In 2016, the South Korean government planned to put 500 billion won, or about $445 million, toward expanding the country’s robotics industry. And in 2017, the country claimed the highest robot concentration globally with 531 multipurpose industrial robots per 10,000 employees in the manufacturing industry.
Now with new developments and market entries, the competition among companies producing collaborative robots in South Korea is growing.
Established robotics company Doosan recently announced four new co-bot models that use in-house technology and received Germany’s Red Dot Award in interface and user experience design.
“After analyzing the growth potential, competency potential and business feasibility, we have identified a great deal of new opportunities in the collaborative robot market and decided to launch the new product development project,” a Doosan official said in a press release. “We are firmly committed to establishing a leading position in the market through our continuous R&D efforts and investments, and to lead the growth of the market.”

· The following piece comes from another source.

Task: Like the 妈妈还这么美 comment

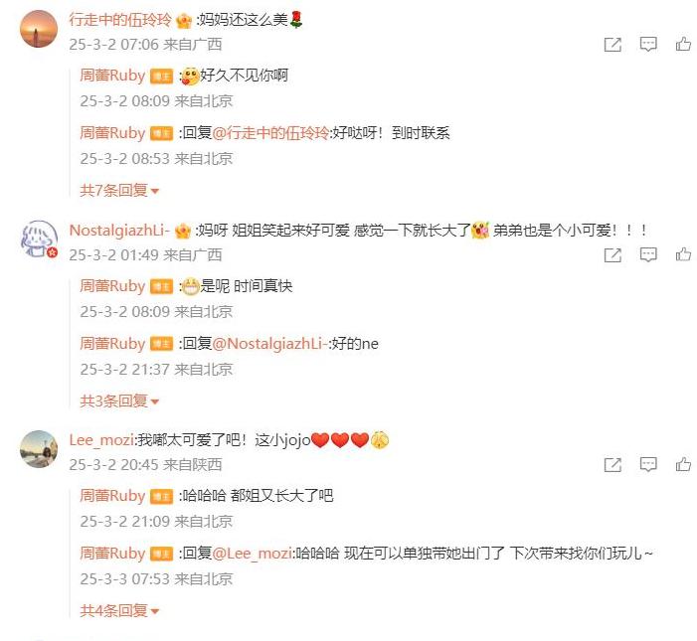Action: click(683, 44)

The company plans to begin mass production within the year, with the goal of hitting the market in 2017. The Doosan co-bot was on display for the first time during Robot World 2017 in Korea, Sept. 13-16.
The event, however, saw a number of new collaborative robots from Korean companies on exhibit, reflecting the growing market. Puloon Tech, a company specializing in mechatronic modules and software for ATMs, entered the co-bot market with a humanoid manipulator arm.

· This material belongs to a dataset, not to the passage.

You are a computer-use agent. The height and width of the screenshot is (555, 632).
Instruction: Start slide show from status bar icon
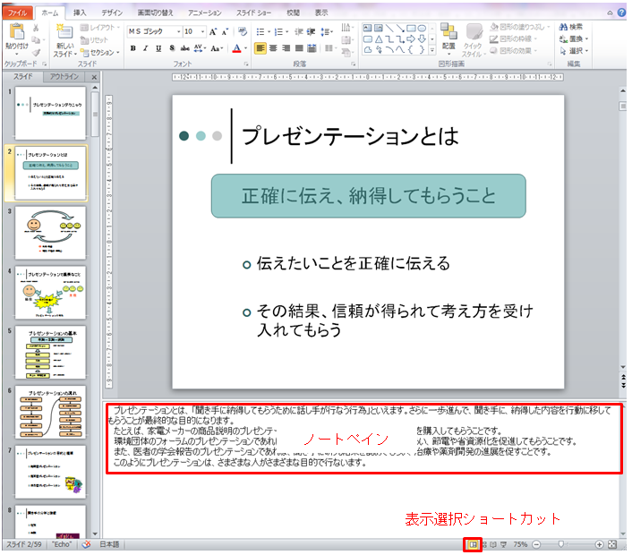(x=503, y=544)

In addition, Hannah Techwin Group demonstrated a lightweight co-bot model with an integrated virtual safety zone and the ability to control two robots with a single remote, while robot controller developer Neuromeka exhibited its “smart” co-bot Indy, according to show coverage by the team on the French service robot show Innorobo.

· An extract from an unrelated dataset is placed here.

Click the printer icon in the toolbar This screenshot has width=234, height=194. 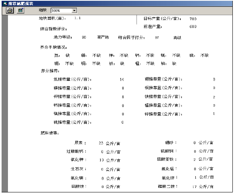[10, 10]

The International Robot Federation expects the industrial robots industry to grow at an average annual rate of 20% as manufacturing continues to automate. Loop Ventures estimates the global market for industrial robots to grow to $33.8 billion by 2025, largely because of the adoption of collaborative robots.
Collaborative robots are designed to be safer for humans, allowing greater human-robot interaction in a workplace. They don’t need protective barriers and can help human work become more efficient, factors that may drive the installation and market growth of co-bots.